#### [INSTRUCTIONS FOR THE TASK]
Note each line in the data holding the string "computer" and report it.

_ _ _ _ _ _ _

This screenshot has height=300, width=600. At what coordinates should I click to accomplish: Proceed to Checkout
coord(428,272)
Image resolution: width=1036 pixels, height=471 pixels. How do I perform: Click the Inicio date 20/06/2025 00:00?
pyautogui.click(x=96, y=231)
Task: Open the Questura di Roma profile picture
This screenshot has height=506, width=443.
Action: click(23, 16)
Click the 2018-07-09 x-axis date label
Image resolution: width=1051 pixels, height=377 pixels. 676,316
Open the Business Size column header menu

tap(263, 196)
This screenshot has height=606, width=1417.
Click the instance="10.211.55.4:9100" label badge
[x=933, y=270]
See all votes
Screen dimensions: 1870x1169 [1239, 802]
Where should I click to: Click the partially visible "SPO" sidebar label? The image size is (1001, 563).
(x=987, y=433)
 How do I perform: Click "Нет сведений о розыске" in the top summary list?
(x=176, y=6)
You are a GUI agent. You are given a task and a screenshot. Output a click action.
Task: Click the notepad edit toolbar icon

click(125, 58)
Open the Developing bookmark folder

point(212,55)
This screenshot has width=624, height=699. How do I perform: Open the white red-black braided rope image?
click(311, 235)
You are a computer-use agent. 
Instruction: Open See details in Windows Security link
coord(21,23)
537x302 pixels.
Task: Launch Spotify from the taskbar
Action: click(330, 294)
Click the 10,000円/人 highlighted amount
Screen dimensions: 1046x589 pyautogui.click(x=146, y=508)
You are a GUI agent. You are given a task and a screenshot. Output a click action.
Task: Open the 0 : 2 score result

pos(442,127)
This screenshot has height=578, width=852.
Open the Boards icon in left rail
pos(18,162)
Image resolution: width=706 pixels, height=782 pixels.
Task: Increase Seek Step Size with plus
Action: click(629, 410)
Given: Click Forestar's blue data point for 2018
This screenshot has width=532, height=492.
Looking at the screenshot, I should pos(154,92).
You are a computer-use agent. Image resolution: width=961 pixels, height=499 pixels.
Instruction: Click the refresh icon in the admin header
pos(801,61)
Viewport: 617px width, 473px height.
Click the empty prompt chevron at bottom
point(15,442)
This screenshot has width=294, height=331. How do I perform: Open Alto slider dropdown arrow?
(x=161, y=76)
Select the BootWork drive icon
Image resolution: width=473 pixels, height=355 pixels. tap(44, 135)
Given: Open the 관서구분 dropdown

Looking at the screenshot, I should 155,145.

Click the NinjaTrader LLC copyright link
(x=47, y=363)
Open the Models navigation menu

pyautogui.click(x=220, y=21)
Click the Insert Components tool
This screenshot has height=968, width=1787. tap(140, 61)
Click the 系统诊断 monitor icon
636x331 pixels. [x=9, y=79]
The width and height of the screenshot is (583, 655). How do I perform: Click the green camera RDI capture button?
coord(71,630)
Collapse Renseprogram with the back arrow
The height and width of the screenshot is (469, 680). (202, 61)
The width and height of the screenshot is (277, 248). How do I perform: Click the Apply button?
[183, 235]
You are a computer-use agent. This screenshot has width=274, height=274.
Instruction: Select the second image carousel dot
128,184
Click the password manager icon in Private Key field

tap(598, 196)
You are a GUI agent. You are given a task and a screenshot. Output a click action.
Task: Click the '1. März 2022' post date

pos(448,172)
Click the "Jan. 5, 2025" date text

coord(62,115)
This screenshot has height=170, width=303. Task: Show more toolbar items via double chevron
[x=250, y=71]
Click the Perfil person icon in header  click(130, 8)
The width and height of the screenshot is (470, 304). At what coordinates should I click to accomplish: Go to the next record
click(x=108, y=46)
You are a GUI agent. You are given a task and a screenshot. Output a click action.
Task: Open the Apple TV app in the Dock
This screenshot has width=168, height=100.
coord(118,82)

_ _ _ _ _ _ _

#### [RESULT OF THE EXERCISE]
You are a computer-use agent. 
You are a computer-use agent. Image resolution: width=961 pixels, height=499 pixels.
You are a computer-use agent. This screenshot has width=274, height=274.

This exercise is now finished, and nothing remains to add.